• What this task involves
Using the string "computer" as the key, pull each matching line out of the records below.
(Data records Opens)
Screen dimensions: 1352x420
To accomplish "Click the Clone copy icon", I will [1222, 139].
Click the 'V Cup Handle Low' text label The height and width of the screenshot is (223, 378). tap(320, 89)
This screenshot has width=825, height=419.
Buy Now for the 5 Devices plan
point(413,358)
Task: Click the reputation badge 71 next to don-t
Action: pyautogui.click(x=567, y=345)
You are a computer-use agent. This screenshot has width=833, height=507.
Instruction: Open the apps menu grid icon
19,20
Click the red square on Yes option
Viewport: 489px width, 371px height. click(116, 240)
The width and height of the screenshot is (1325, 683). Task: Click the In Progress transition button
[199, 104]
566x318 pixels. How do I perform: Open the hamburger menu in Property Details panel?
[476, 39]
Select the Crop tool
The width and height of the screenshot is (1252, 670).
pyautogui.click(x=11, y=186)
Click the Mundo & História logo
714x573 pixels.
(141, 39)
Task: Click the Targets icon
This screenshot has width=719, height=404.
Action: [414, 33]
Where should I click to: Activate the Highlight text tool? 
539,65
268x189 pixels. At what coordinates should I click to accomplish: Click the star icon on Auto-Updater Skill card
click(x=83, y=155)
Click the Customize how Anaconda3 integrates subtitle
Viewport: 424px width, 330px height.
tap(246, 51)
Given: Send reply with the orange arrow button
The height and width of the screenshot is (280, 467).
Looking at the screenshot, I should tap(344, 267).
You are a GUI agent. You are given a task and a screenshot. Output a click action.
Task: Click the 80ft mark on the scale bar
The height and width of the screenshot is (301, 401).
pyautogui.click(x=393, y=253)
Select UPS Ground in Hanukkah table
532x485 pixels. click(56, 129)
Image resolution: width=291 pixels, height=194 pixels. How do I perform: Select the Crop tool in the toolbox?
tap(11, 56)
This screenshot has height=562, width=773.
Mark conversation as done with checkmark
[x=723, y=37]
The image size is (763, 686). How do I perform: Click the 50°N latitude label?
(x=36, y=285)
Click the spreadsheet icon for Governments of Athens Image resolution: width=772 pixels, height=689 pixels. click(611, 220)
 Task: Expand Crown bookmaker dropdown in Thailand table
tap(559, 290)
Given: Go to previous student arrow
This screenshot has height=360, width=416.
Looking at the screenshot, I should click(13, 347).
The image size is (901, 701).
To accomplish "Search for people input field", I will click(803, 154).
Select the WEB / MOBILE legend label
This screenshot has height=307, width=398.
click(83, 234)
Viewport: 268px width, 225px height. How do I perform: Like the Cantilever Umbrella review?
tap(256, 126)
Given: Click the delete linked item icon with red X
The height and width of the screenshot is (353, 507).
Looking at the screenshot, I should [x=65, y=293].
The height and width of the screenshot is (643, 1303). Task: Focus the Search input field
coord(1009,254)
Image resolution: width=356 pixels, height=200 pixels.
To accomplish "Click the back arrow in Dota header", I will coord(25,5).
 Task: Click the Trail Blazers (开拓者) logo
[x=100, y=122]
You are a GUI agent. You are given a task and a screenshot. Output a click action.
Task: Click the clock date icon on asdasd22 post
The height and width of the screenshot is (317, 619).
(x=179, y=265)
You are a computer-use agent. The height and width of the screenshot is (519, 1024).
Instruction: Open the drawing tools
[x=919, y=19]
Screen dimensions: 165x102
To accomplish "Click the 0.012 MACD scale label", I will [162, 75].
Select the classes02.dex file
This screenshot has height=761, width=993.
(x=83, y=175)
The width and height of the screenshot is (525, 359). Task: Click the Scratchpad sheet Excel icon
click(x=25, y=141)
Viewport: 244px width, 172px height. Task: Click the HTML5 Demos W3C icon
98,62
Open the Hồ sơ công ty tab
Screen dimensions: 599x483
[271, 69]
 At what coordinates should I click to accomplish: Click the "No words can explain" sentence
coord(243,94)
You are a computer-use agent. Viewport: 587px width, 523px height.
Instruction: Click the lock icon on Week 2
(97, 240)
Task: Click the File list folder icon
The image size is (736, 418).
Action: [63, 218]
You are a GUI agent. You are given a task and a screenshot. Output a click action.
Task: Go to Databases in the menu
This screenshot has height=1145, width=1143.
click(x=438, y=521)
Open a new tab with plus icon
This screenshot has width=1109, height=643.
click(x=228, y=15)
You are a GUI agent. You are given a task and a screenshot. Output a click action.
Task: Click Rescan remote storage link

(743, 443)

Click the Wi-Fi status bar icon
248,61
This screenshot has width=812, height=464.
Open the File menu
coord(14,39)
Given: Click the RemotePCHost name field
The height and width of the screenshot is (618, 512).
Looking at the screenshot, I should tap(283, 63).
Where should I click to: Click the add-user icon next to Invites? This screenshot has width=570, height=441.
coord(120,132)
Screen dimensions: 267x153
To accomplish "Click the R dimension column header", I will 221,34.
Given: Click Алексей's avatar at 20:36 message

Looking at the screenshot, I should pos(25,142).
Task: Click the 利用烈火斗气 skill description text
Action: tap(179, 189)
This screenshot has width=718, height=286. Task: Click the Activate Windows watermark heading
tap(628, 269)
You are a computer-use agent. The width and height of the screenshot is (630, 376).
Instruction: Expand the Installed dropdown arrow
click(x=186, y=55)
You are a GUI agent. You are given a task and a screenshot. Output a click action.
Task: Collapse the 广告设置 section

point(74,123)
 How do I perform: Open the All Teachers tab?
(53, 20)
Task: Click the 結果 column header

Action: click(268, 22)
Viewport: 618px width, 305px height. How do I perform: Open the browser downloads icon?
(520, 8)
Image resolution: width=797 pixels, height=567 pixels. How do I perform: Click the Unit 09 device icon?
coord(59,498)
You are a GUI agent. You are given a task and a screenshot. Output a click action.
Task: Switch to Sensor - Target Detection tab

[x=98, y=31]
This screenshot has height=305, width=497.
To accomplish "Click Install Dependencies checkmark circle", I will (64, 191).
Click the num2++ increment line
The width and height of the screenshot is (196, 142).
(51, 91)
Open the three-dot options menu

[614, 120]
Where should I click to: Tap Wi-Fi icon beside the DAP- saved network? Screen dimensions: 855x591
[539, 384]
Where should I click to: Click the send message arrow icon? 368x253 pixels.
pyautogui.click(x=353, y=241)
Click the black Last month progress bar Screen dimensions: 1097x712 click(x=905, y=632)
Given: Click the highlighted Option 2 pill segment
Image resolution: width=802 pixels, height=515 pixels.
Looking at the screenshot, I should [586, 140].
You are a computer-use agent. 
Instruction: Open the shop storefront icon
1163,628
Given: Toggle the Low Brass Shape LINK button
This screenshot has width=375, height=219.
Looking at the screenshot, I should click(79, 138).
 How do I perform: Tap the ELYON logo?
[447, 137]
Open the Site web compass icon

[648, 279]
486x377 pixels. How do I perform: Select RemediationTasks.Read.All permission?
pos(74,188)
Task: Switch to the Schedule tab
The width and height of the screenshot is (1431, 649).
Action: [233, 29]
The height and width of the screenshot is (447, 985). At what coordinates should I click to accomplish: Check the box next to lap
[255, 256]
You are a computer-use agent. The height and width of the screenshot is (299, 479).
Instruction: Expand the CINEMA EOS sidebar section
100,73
(Data records Closes)
• Answer to this task
You are a computer-use agent. This screenshot has width=833, height=507.
You are a computer-use agent. The height and width of the screenshot is (519, 1024).
You are a computer-use agent. Viewport: 587px width, 523px height.
You are a computer-use agent. The width and height of the screenshot is (630, 376).
You are a computer-use agent. 
You are a computer-use agent. The height and width of the screenshot is (299, 479).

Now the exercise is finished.